En 1967 Alain et Nathalie DELON tournent ensemble dans "Le Samouraï" de Jean-Pierre MELVILLE.
En 1968, Stephan MARKOVIC, qui était garde du corps de Delon, est retrouvé mort dans une poubelle devant la maison de Delon. Ami de Delon, le gangster corse François MARCANTONI est accusé d'assassinat. DELON lui-même est interrogé par la police, bien que l'assassinat ait eu lieu à Paris alors que Delon tournait à Saint Tropez. Son ancienne épouse Nathalie fut également interrogée : c'était le début de l'affaire MARKOVIC.
il la quitte pour Mireille Darc qu'il rencontre sur le tournage de "Jeff" et avec qui il va rester durant 15 ans.
En 1973, il chante le célèbre duo Paroles, paroles... avec la chanteuse DALIDA.
L'année suivante, il organise en France les championnats du monde de boxe..Par ailleurs, il constitue une écurie de chevaux de course et obtientle titre de champion du monde des trotteurs avec son cheval Equileo.
Alors que Delon est devenu en peu de temps un incontournable du cinéma français, il se diversifie en lançant sur le marché des produits comme de l'eau de toilette, différents alcools et des bijou tout cela sous sa propre marque "Alain Delon Diffusion SA".

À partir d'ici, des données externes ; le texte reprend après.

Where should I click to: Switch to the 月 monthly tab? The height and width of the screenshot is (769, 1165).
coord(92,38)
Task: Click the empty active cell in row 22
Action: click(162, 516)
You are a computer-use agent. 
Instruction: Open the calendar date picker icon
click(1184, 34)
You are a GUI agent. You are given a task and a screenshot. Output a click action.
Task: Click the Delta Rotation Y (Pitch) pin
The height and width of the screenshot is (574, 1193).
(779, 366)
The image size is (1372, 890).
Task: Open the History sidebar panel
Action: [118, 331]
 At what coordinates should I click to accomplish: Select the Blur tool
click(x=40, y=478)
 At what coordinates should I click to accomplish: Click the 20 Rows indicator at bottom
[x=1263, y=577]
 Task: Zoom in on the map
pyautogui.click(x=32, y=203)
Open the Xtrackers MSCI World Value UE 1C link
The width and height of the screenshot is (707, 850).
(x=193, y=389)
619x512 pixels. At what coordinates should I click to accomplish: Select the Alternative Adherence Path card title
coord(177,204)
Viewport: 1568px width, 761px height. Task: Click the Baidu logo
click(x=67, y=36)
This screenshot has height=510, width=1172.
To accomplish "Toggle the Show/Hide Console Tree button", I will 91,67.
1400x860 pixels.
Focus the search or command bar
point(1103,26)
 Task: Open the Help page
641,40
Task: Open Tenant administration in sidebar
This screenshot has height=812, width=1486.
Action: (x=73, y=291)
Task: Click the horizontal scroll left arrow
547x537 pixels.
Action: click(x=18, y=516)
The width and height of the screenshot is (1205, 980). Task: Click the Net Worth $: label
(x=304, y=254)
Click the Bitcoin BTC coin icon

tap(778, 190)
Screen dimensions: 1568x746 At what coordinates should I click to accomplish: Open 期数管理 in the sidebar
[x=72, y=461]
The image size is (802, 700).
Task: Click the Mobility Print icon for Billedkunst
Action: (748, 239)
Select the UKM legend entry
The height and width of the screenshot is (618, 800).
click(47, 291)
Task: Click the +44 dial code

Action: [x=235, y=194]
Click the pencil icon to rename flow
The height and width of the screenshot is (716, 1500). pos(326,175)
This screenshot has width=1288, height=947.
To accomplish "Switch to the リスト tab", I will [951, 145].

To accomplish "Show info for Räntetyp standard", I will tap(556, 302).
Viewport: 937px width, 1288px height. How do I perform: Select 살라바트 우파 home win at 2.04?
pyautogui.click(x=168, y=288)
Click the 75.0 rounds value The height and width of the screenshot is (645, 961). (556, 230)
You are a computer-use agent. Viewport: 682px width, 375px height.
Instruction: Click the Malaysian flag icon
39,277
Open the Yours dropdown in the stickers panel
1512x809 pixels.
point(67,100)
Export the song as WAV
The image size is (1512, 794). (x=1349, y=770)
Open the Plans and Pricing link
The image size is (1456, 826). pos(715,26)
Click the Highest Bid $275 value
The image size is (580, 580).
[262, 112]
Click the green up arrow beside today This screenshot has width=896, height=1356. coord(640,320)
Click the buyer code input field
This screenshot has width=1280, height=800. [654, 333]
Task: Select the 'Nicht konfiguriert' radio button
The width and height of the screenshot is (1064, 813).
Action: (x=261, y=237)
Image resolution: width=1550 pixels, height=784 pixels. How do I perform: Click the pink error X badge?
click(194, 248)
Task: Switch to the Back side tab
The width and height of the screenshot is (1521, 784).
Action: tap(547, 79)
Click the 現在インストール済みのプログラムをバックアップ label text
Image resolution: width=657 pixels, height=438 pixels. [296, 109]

En 1981, il se lance dans la réalisation "Pour la peau d'un Flic
"
Il se replonge dans cette aventure en 1983 dans "Le Battant"
.
En 1985, il s'installe en Suisse, à Chêne-Bougeries, non loin du lac Léman. Il obtiendra, en 1999, la double nationalité franco-suisse.. Alors que l'acteur fait une pose, le séducteur est de retour. Une fois son histoire avec Mireille terminée, il rencontre Rosalie van BREEMEN qu'il rencontre sur le tournage du clip de sa chanson Comme au cinéma. Il l'épouse et ils ont leurs enfants Anouchka et Alain-Fabien.
En 2001, le photographe Christian Aaron BOULOGNE, le fils de la mannequin, actrice et chanteuse allemande NICO, publie un livre de souvenirs, L'amour n'oublie jamais,et affirme être le fils caché non reconnu d'Alain Delon.
La même année,Alain Delon incarne avec succès le commissaire de police Fabio Montale, dans une série policière. Il jouera ensuite, en 2003 et 2004, le rôle de Franck Riva dans la série du même nom.
En 2002 Alain Delon décide de mettre un terme à sa relation avec Rosalie Von BREEMEN. Il est âgé de 67 ans et aura vécu 15 ans avec elle. Dépressif, Delon avoue souvent à la presse son manque d'envie de continuer à vivre.
En 2003, l'élégante Claudia CARDINALE lui remet "l'étoile d'or" du festival international du film de Marrakech.
Il fait également son come back au théâtre dans "Les Montagnes Russes" aux côtés d'Astrid Veillon.
En 2005, Delon a été sacré officier de l' Ordre National de la Légion d'Honneur de France par Jacques CHIRAC pour sa "contribution à l'art du cinéma mondial.